Robert "Papa" McCowan
By Bob McCowan

Papa was a great guy. He fooled around with us and treated us to his candies. We enjoyed sitting on his knee while he was smoking a cigar on his veranda: we liked the smell. When he came to our place, I remember how we would put our feet under his opposite leg and bend backwards until our heads almost touched the floor.

Every morning, he came over to our place for a cupful of fresh cream for his porridge. He then took it back to his house across the orchard and had his breakfast. He did not pour the cream on the porridge. Instead, he dipped his spoonful of porridge into his cup of cream.

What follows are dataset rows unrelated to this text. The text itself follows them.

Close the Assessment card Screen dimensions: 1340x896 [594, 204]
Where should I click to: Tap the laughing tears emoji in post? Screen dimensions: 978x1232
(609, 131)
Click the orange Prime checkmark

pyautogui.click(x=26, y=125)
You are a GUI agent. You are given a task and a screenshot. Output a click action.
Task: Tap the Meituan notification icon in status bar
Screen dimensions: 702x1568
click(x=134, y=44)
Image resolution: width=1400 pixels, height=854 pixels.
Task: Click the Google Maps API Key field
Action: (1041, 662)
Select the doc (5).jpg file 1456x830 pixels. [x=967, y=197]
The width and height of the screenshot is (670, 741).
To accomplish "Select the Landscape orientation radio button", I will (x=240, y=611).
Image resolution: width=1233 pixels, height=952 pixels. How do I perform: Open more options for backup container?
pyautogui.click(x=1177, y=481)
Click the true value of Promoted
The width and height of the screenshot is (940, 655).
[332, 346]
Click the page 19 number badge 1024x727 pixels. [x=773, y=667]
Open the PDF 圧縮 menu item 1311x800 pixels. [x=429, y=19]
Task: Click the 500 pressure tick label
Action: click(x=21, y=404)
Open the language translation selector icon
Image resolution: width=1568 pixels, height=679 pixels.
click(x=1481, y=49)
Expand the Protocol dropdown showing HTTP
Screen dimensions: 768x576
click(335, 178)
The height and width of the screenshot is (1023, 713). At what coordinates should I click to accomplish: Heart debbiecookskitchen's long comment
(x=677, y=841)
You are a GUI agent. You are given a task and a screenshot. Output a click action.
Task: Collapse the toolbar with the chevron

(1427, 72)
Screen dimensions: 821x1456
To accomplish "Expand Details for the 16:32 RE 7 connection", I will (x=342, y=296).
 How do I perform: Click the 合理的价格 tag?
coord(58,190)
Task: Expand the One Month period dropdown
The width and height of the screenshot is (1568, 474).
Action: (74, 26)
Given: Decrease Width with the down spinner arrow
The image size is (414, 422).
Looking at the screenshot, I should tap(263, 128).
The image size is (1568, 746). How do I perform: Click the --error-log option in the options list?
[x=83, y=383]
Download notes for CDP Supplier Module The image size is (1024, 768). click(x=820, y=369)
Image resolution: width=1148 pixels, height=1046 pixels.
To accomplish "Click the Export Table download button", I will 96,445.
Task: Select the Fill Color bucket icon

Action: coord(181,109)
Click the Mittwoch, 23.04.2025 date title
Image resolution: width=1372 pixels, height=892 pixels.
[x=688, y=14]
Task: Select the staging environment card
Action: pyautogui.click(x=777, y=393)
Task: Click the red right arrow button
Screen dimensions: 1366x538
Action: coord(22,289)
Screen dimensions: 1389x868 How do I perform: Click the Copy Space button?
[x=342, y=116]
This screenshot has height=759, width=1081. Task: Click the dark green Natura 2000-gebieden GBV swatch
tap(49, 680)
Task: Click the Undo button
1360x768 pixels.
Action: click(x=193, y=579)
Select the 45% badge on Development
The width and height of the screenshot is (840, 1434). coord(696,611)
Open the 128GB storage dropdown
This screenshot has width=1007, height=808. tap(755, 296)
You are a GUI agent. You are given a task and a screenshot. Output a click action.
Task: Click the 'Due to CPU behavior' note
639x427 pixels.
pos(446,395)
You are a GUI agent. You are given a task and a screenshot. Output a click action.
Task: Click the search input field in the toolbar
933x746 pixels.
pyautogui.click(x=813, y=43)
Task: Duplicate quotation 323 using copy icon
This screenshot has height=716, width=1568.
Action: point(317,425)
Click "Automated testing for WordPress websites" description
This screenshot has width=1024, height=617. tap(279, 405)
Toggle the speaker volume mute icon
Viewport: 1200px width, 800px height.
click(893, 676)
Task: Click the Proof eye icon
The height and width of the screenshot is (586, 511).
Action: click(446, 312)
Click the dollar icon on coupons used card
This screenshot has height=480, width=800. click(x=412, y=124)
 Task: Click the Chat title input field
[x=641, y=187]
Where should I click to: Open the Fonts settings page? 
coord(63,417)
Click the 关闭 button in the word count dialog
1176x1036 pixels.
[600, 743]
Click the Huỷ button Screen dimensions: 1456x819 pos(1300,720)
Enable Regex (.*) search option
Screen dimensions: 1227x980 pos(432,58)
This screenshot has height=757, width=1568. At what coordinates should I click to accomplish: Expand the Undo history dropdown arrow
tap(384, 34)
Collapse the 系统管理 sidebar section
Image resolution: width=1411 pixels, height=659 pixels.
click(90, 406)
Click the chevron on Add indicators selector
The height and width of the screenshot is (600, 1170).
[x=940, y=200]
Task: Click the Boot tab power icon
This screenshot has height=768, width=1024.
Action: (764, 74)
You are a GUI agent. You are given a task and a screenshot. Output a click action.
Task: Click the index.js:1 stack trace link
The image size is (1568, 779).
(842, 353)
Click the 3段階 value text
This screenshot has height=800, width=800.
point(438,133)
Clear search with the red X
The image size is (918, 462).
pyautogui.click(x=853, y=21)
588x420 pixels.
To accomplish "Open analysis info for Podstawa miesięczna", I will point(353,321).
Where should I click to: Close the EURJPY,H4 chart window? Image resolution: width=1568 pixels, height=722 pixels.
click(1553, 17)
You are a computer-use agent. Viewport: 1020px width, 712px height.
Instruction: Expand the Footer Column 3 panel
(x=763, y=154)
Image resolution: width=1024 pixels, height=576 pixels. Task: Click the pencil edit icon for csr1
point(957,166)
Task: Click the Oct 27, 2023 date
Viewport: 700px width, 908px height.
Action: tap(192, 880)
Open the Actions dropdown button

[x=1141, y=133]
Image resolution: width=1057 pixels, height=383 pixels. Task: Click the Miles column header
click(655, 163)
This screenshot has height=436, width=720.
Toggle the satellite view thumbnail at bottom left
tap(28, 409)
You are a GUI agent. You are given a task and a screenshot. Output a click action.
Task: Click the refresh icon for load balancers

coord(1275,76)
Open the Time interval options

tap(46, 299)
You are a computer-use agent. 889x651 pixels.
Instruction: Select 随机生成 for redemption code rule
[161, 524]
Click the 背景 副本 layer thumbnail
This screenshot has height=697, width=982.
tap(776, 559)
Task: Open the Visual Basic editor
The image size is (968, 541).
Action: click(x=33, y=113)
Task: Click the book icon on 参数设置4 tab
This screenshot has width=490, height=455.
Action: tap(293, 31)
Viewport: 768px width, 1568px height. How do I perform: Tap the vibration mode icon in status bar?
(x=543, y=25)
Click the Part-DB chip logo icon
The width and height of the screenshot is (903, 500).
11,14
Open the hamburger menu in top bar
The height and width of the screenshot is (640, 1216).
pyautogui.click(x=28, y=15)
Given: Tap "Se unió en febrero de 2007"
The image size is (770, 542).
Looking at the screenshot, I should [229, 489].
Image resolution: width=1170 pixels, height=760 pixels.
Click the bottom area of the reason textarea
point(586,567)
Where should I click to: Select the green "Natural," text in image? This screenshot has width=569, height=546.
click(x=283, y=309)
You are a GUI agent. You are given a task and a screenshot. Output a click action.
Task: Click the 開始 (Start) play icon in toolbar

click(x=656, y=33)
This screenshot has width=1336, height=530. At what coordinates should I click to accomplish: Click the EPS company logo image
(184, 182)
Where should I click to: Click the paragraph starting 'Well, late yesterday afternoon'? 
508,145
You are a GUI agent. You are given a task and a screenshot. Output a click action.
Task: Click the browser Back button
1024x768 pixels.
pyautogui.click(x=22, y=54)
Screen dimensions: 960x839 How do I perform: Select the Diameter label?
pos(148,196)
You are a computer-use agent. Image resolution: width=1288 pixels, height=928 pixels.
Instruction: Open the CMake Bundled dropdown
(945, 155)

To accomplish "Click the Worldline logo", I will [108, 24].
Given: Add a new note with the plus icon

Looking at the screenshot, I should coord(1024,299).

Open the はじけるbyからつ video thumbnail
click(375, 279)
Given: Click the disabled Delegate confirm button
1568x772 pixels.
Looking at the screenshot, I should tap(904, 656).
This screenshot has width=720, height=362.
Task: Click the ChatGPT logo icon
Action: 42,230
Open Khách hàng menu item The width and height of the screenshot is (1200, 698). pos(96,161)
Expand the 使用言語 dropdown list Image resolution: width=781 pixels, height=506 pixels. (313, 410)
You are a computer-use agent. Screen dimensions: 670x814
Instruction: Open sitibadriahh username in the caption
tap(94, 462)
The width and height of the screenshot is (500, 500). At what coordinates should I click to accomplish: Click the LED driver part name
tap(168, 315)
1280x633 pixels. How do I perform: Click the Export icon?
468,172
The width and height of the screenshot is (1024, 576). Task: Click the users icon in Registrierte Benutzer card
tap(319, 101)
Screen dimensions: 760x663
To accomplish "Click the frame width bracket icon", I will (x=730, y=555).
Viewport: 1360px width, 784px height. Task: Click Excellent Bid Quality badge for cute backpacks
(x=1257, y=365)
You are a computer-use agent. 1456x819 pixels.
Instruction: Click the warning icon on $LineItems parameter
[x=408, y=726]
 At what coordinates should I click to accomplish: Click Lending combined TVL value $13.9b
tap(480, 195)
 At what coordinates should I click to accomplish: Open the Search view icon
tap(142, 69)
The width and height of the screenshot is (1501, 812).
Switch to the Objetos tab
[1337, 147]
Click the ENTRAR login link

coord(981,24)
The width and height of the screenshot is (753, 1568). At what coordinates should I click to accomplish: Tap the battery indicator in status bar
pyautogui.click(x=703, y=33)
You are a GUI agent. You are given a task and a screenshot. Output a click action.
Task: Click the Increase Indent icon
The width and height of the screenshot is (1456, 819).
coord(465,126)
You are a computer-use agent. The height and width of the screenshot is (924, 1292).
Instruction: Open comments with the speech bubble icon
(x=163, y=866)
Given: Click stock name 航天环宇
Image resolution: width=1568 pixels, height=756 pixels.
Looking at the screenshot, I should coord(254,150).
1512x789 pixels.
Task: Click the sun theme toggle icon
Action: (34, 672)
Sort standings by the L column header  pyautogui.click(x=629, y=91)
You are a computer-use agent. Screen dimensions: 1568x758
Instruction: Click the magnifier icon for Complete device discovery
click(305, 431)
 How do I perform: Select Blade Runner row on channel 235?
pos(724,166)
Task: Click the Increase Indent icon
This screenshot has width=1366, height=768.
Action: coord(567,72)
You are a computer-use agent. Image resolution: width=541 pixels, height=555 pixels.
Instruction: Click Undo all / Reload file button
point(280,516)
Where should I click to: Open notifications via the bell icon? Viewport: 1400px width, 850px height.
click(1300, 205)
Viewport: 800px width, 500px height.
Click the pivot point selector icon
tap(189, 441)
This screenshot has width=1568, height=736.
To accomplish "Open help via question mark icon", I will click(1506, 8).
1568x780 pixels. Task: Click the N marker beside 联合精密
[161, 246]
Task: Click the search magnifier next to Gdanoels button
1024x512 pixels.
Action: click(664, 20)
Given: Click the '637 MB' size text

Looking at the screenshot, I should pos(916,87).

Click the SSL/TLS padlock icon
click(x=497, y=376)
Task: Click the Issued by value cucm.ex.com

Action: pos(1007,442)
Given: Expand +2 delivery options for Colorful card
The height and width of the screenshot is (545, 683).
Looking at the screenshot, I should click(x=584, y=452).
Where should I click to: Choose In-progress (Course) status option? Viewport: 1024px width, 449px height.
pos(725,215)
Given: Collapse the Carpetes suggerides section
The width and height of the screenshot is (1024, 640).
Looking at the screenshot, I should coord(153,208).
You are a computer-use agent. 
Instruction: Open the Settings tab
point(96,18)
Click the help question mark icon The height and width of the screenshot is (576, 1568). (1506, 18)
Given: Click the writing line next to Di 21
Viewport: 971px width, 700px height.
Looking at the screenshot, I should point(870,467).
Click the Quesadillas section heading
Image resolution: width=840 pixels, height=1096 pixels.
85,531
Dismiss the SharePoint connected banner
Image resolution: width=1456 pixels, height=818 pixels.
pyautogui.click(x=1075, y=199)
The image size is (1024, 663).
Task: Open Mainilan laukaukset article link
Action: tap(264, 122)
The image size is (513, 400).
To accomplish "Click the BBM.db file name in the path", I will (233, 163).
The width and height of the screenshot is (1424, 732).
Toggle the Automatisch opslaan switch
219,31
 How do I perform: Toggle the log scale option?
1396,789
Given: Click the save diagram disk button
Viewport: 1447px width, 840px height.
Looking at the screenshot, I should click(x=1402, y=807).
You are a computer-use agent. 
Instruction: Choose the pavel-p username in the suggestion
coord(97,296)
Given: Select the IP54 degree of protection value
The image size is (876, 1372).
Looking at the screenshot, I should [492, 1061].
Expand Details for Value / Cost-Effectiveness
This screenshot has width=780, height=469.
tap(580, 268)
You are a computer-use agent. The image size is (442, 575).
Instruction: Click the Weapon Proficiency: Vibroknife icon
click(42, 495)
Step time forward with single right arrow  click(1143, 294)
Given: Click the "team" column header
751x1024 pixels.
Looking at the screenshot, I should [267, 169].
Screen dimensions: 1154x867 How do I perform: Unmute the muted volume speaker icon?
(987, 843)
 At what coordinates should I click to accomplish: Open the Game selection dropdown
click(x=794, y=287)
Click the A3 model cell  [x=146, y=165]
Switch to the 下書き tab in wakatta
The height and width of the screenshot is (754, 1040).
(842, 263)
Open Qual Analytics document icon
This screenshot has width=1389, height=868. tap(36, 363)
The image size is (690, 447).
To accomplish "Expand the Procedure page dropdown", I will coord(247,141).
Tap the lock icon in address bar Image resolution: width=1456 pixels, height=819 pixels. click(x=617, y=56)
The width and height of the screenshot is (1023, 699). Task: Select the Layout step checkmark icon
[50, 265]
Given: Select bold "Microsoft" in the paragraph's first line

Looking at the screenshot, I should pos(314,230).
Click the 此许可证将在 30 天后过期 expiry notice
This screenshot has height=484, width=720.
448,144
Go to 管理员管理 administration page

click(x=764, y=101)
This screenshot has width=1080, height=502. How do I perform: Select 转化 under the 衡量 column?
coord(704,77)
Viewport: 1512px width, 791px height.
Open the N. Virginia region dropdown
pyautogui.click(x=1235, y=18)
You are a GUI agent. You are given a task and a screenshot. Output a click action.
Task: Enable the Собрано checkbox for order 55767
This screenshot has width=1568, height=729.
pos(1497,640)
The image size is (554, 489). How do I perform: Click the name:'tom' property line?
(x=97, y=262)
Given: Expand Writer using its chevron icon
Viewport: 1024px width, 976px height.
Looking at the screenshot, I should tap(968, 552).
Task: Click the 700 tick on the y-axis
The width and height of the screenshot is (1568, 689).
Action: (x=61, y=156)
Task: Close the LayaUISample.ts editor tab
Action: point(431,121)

On rainy days, Uncle Ashley often drove us to school. His car was kept in Papa's garage, so we would wait at Papa's until our "chauffeur" arrived. Papa served us hot toast from his electric toaster. The only "toaster" that we had in our house was a "manually operated" wire rack that we had to hold over the coals. It seemed to be too much trouble to use this method, so we didn't have toast very often. It was a bit of a treat to have hot toast and honey at Papa's.

If we ever heard "hurrah boys", we knew Papa would be on his way across the orchard with a job for us to do. We would try to make ourselves scarce but, of course, he would get us to do the work eventually.

We had a vegetable garden behind the old barn. Papa took charge of it and kept it hoed. He often had us kids pulling weeds and picking potatoe bugs. Now, my Dad never swore, but if he was put out over something, he would maybe say: "gall blast it", or "confound you" or "Judas Priest". I seemed to catch on to the last expression. I was helping Papa in the garden when something happened -- so I muttered "Judas Priest". Papa must have thought he'd heard "Jesus Christ", so he gave me a long lecture on taking the Lord's name in vain. Of course, he told me in no uncertain terms that he did not want to hear this again.

On another occasion when I was eight or nine, we were picking raspberries. Papa and I were having some sort of disagreement -- probably about how to pick. He must have taken a step toward me so I purposely spilled the box of berries on the ground and ran down to the end of the row. Dad and Uncle Ashley were drawing in a load of something, so Papa called them over. He told Dad what had happened and I got a lickin' right then and there.

Dad's usual excuse for not buying me a particular toy that I fancied was that I would only take it apart and turn it into something else. I had seen a wagon in Eaton's catalogue for about $4.95. When I asked Papa for the wagon, he opened up his pocket book, showed me his only $5 bill and said "if I buy you the wagon I won't have any money left". He finally broke down and bought it -- but there were a few conditions. At 5:00 every day, the wagon had to be in his garage, it had to be clean, not broken and there was never to be any fighting over it. Otherwise, we could not use it. Consequently the wagon lasted for years -- as long as Papa was around, I'm sure.